What is required = Show each line of the entries below in which the word "badge" appears.
#####
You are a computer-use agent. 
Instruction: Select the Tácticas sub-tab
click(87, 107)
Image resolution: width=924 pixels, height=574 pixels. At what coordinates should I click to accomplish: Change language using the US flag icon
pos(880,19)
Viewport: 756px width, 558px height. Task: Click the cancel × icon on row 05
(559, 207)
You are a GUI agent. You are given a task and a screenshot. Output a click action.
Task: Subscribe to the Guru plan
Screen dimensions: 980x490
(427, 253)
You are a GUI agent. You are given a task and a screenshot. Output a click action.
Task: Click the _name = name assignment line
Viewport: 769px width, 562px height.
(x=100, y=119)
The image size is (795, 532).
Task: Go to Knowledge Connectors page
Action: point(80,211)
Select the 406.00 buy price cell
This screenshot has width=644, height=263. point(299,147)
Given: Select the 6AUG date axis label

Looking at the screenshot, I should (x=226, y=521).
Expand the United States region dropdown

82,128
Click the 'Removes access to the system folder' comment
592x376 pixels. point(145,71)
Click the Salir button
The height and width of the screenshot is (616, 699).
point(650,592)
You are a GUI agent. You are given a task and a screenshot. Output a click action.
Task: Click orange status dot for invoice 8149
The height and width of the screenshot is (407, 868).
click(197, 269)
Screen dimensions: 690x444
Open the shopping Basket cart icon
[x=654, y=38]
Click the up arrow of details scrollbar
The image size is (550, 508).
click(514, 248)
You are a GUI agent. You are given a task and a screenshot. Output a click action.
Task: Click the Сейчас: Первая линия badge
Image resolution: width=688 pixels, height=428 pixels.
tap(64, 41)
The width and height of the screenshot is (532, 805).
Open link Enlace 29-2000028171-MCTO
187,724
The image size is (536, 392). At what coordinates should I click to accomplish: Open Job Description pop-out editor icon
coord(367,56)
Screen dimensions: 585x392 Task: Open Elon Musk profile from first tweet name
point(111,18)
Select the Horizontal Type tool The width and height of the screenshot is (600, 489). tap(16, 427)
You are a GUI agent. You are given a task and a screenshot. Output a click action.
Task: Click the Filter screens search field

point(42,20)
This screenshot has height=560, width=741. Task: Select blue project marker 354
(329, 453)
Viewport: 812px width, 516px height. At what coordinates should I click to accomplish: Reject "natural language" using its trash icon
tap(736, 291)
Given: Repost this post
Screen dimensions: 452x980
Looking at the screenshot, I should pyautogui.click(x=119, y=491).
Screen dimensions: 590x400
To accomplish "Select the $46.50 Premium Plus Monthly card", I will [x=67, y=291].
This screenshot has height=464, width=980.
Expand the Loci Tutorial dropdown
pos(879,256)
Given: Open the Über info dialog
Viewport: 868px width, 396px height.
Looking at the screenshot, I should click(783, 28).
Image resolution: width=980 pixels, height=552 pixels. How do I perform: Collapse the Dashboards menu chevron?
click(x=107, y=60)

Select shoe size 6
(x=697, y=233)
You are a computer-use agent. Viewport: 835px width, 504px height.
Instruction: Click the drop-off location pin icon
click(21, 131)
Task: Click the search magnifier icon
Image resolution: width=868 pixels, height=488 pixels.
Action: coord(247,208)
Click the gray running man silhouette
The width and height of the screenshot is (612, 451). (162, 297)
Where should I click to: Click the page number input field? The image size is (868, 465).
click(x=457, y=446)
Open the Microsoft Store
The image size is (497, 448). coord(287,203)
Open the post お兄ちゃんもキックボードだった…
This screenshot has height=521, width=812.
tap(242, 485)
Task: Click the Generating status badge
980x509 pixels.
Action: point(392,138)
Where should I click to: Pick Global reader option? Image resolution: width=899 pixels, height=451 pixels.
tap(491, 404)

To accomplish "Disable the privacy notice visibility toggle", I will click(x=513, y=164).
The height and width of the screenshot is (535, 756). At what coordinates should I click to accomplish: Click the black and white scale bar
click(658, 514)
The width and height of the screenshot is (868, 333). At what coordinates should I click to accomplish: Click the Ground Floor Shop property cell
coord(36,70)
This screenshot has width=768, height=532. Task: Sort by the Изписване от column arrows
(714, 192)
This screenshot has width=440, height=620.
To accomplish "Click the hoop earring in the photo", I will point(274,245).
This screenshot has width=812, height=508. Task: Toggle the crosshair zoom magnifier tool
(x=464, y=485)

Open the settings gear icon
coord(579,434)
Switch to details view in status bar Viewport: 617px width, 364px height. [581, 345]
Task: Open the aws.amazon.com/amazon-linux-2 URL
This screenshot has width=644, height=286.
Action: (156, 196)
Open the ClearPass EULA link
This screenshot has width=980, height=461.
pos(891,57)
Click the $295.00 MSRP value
#####
Answer to this problem =
Task: Click the Сейчас: Первая линия badge
Task: Click the Generating status badge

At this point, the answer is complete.